Loeys – Dietz syndrome (LDS) is a rare connective tissue disorder associated with the dysregulation of TGF-β caused by mutations in the TGF-β receptor gene. Recently, mutations in the genes coding for the ligand TGFB2 and the first downstream effector SMAD3 were also associated with an LDS-like presentation. LDS is divided into two types. Type 1 patients have both craniofacial anomalies (e.g., bifid uvula, cleft palate, hypertelorism, craniosynostosis, and cervical spine instability) and widespread vascular anomalies. Type 2 patients generally have less severe manifestations; they may have a bifid uvula but usually do not have other craniofacial anomalies.
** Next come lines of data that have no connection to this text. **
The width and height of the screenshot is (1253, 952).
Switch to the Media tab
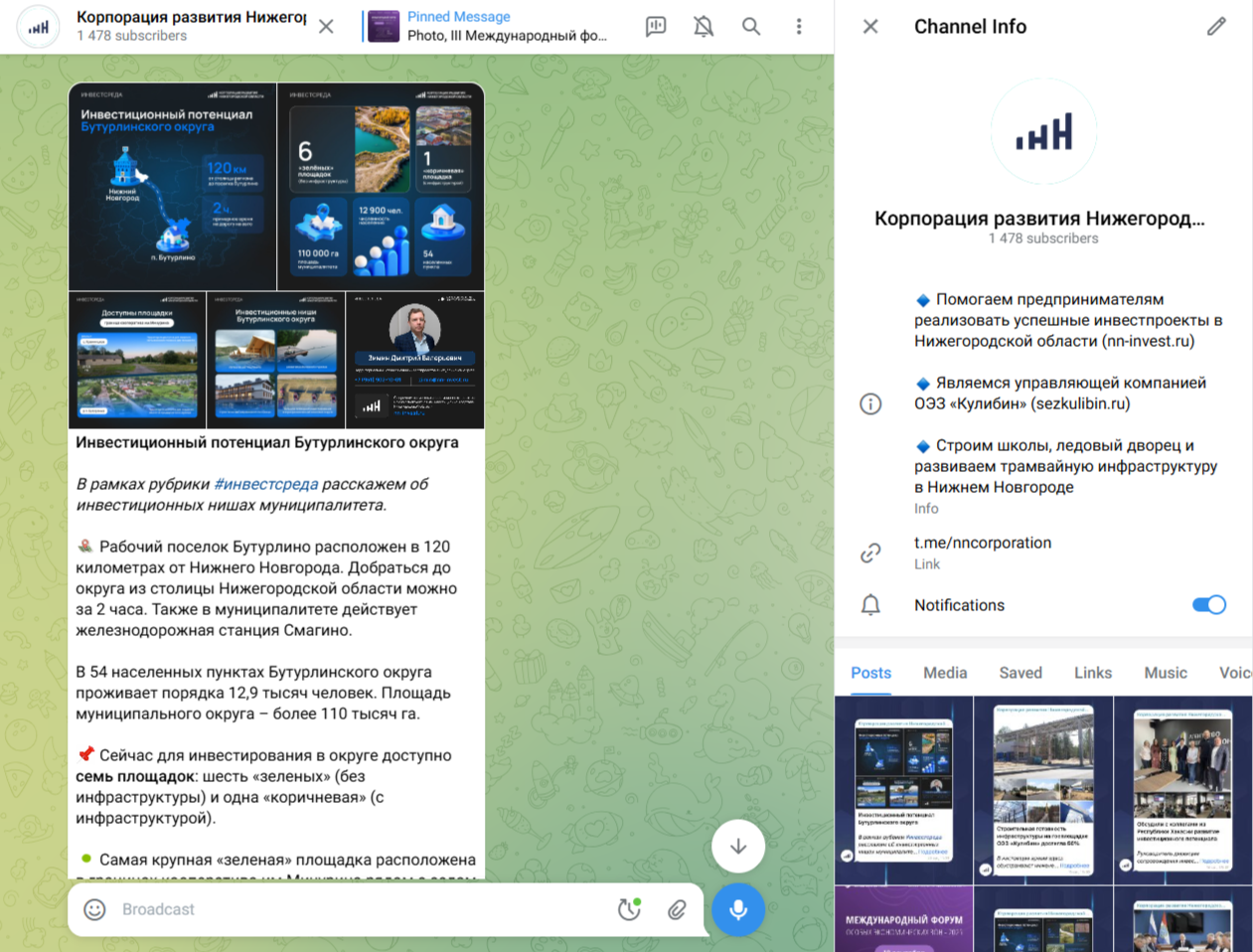click(944, 673)
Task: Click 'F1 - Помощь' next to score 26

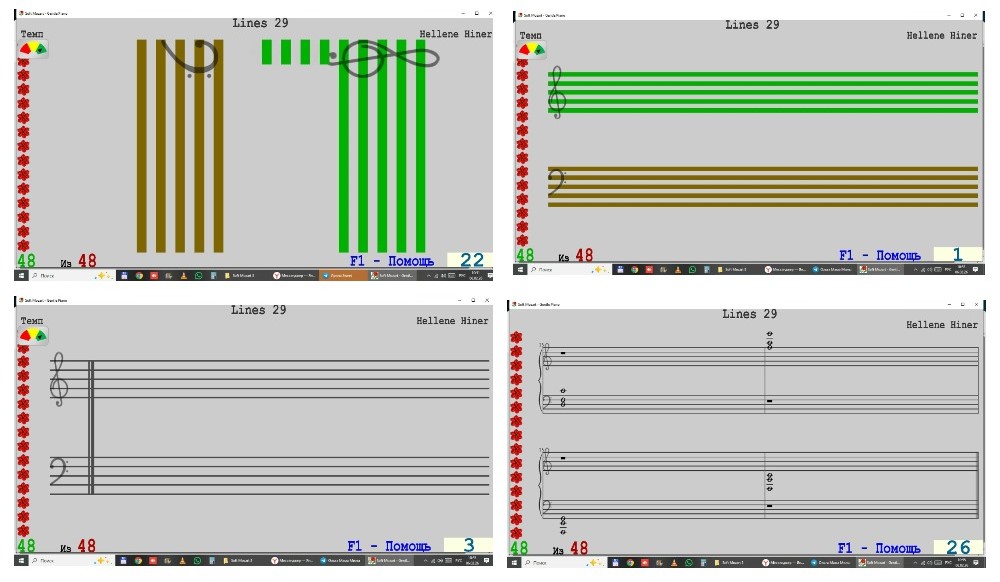Action: [x=879, y=548]
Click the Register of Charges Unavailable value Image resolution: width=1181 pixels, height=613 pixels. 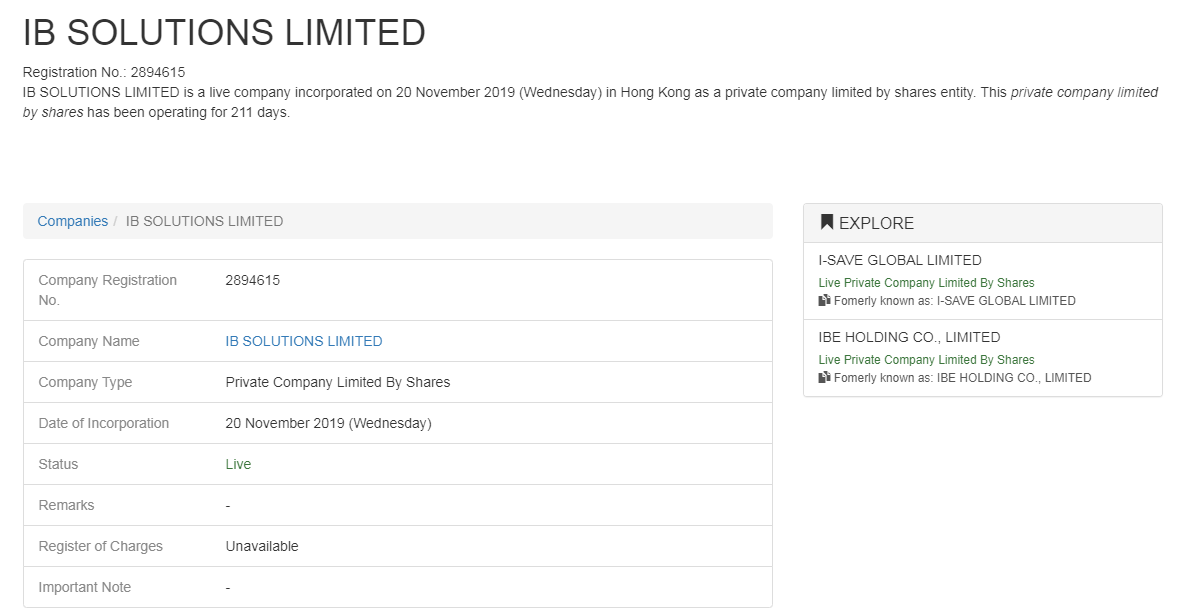tap(262, 546)
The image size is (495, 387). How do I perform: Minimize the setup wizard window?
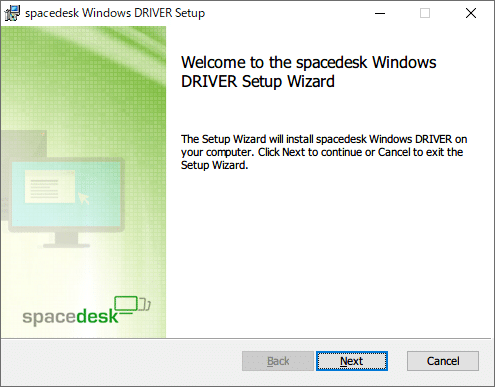click(x=380, y=13)
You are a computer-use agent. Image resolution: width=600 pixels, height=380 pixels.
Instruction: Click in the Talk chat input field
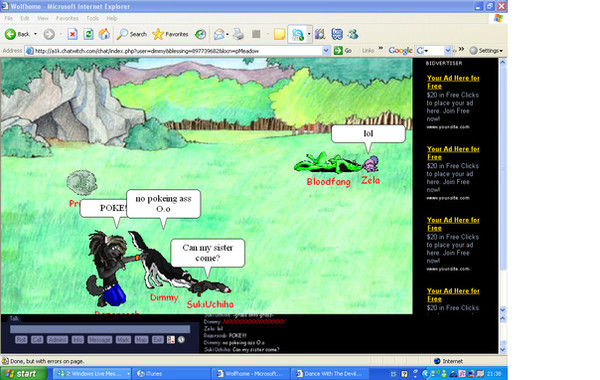(100, 329)
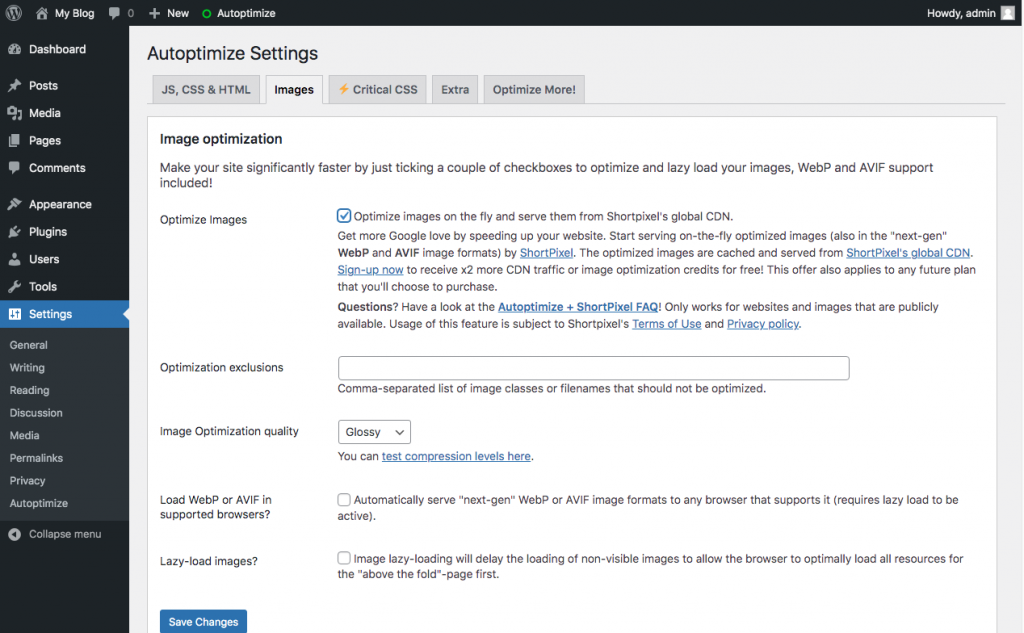Enable serving next-gen WebP or AVIF formats
1024x633 pixels.
click(344, 500)
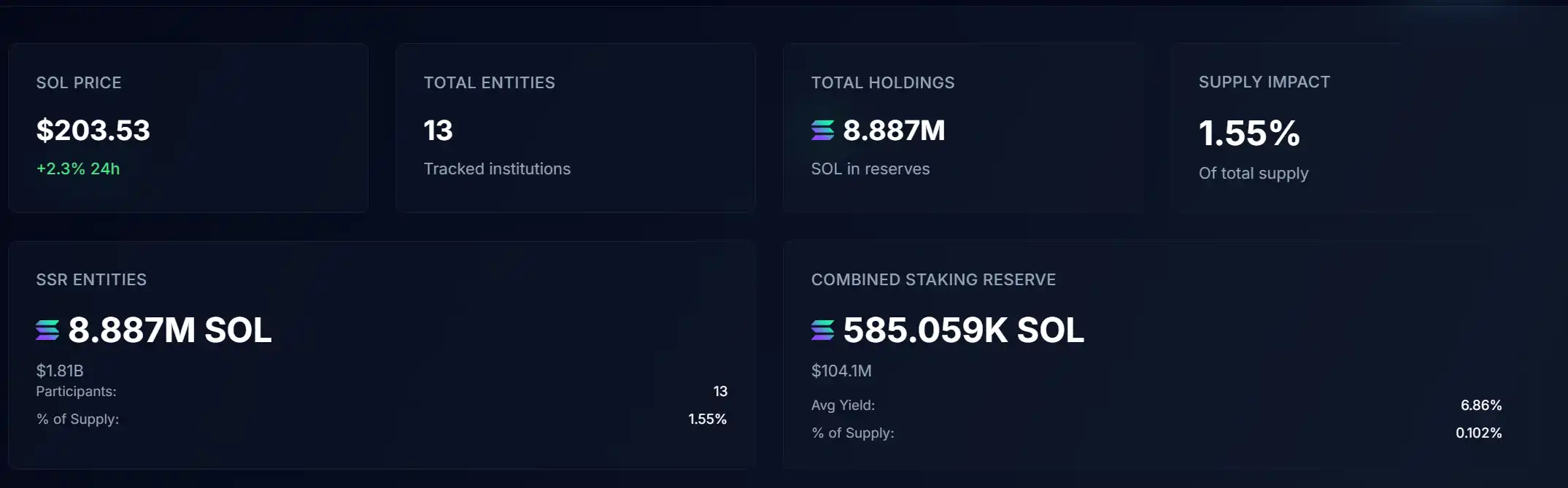1568x488 pixels.
Task: Select the $203.53 SOL price value
Action: [93, 131]
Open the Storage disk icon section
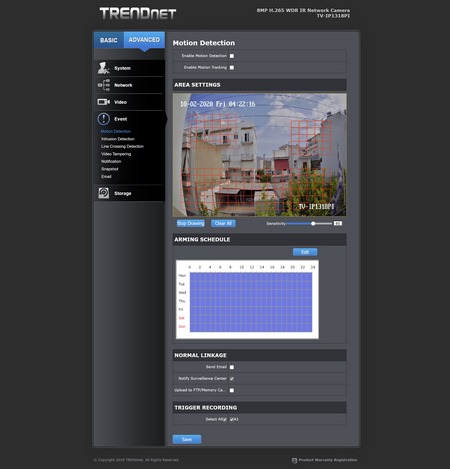The width and height of the screenshot is (450, 469). (104, 193)
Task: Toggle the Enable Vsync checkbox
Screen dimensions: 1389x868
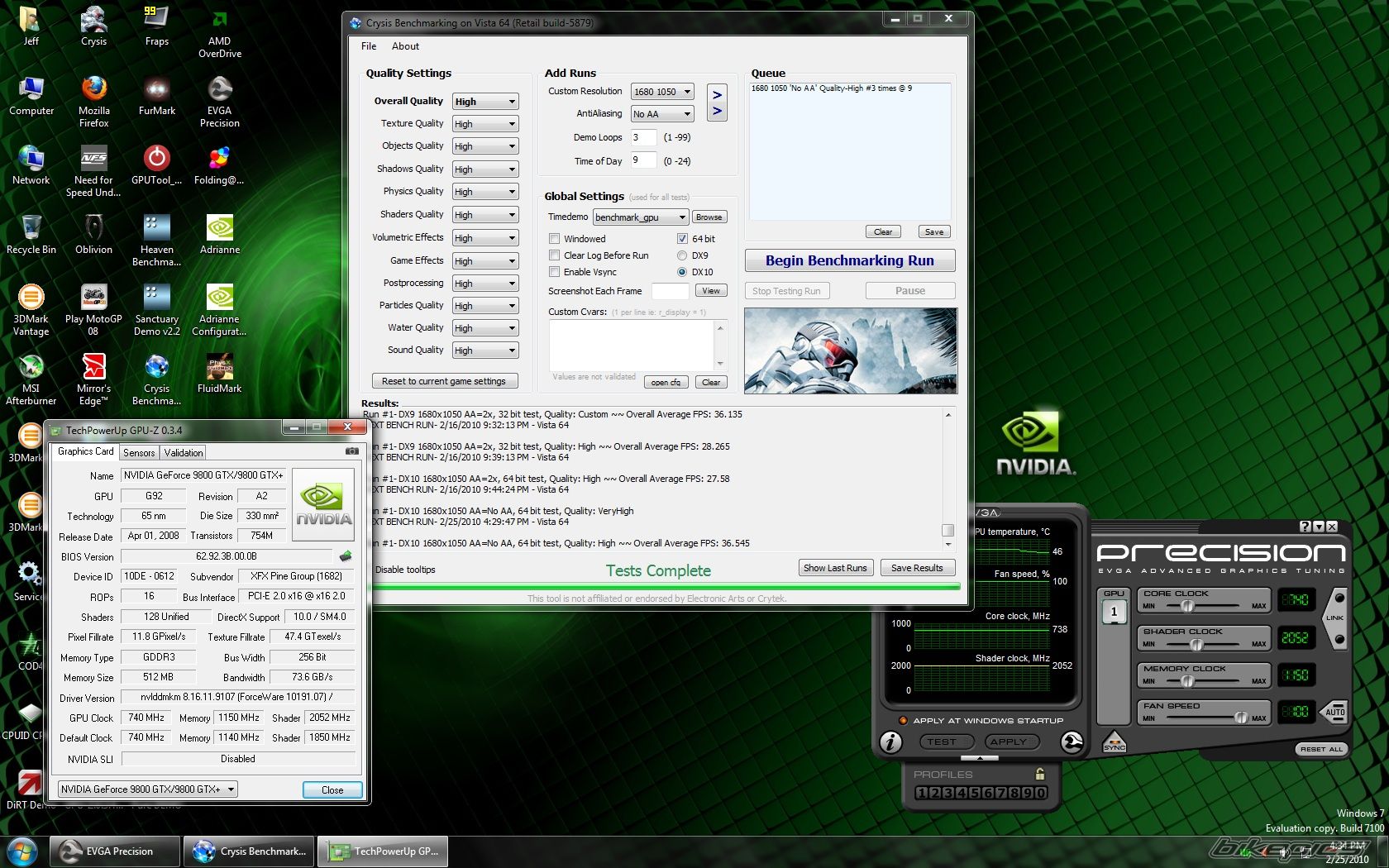Action: click(555, 272)
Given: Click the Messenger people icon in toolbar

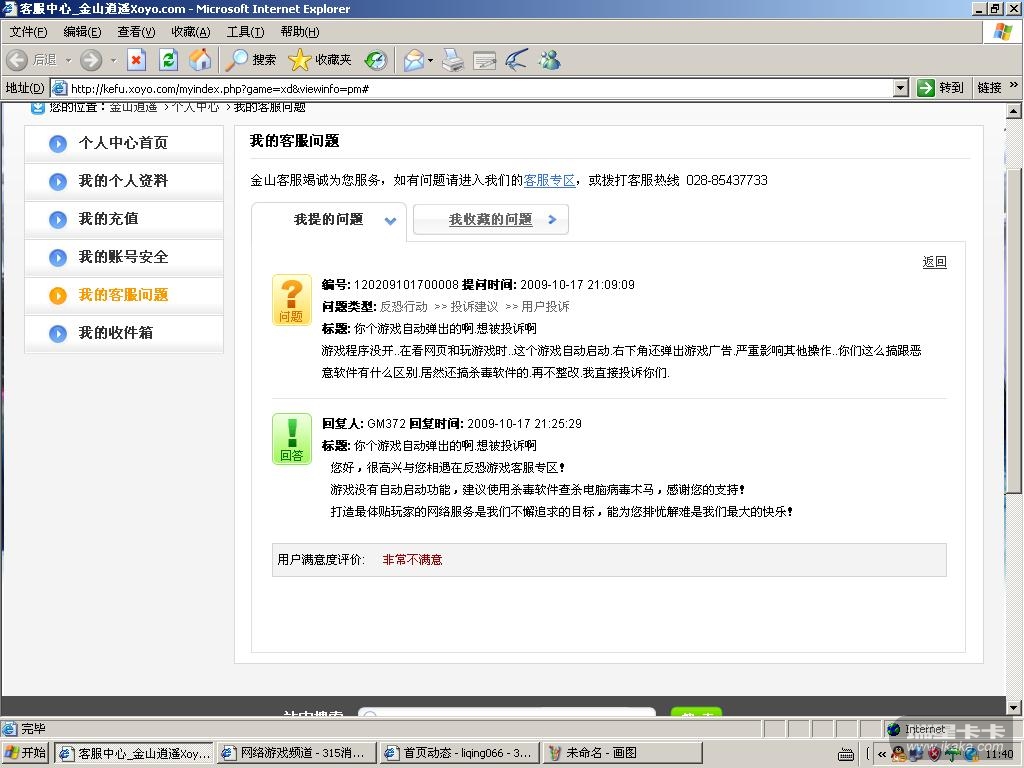Looking at the screenshot, I should pos(549,60).
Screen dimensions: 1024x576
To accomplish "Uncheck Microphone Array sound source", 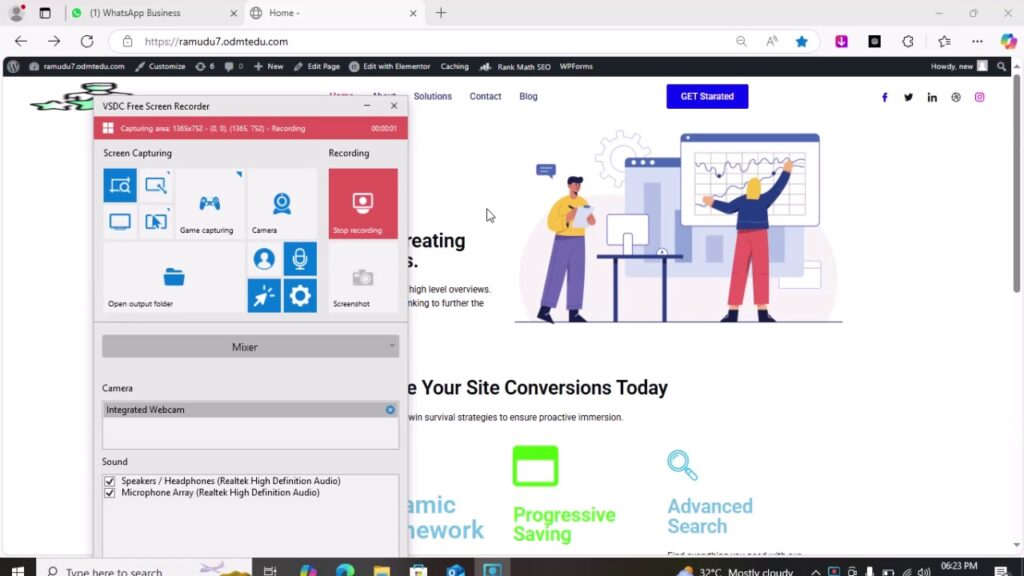I will [x=110, y=493].
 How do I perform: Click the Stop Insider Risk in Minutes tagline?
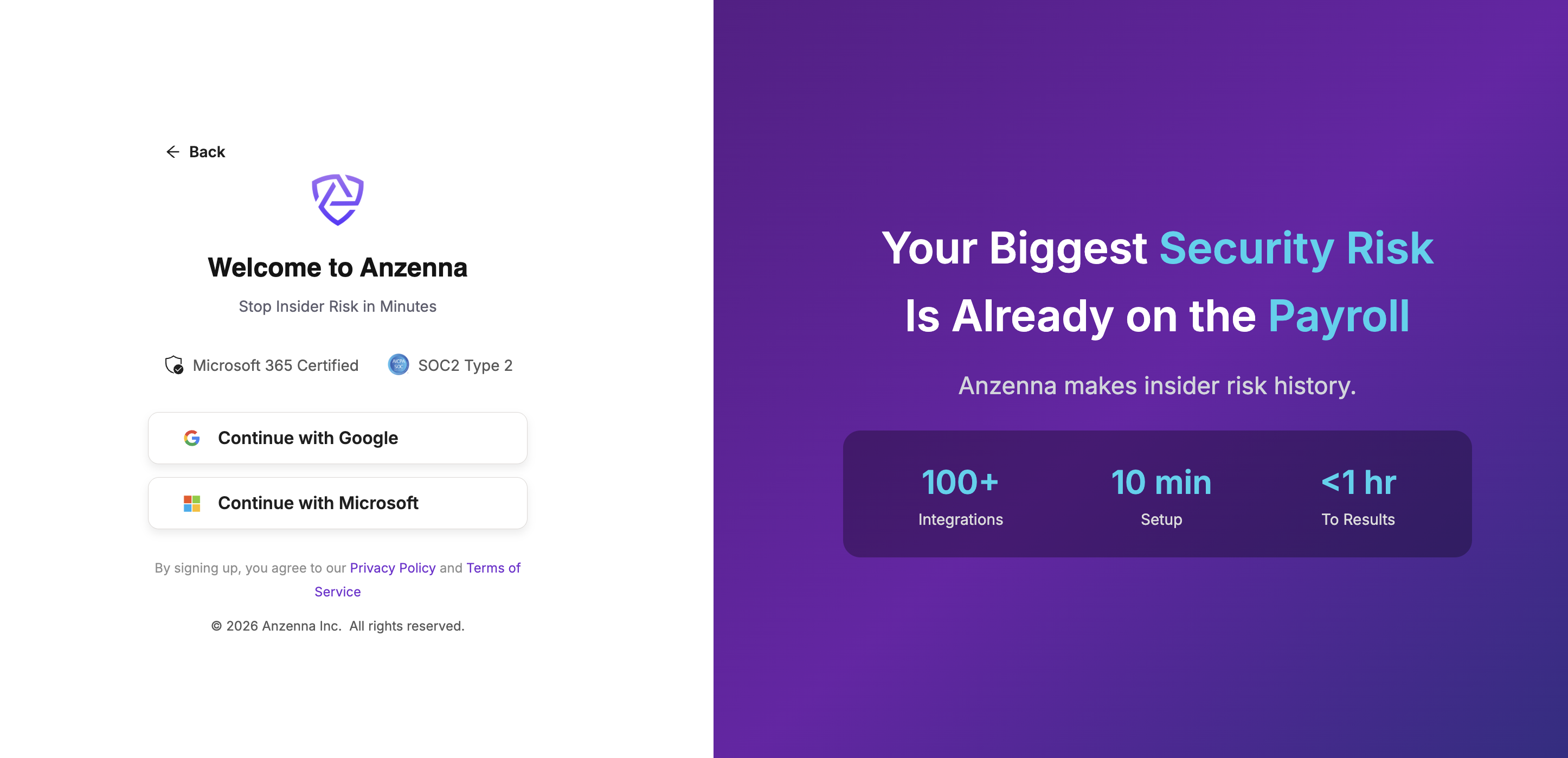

Vascular manifestations of LDS include elongated and tortuous large arteries, aneurysm formation, and stenoses ( Fig. 78.5 and Videos 78.1 and 78.2 ). Abnormalities may be manifested in infancy. Dissection and aneurysm rupture occur commonly in persons with LDS at an earlier age and are associated with smaller-sized aneurysms than are typical for persons with Marfan syndrome. Although spontaneous visceral perforation may occur in patients with LDS (similar to patients with the vascular form of EDS), both the vascular and visceral lesions tend to do well with surgical intervention (unlike in patients with EDS).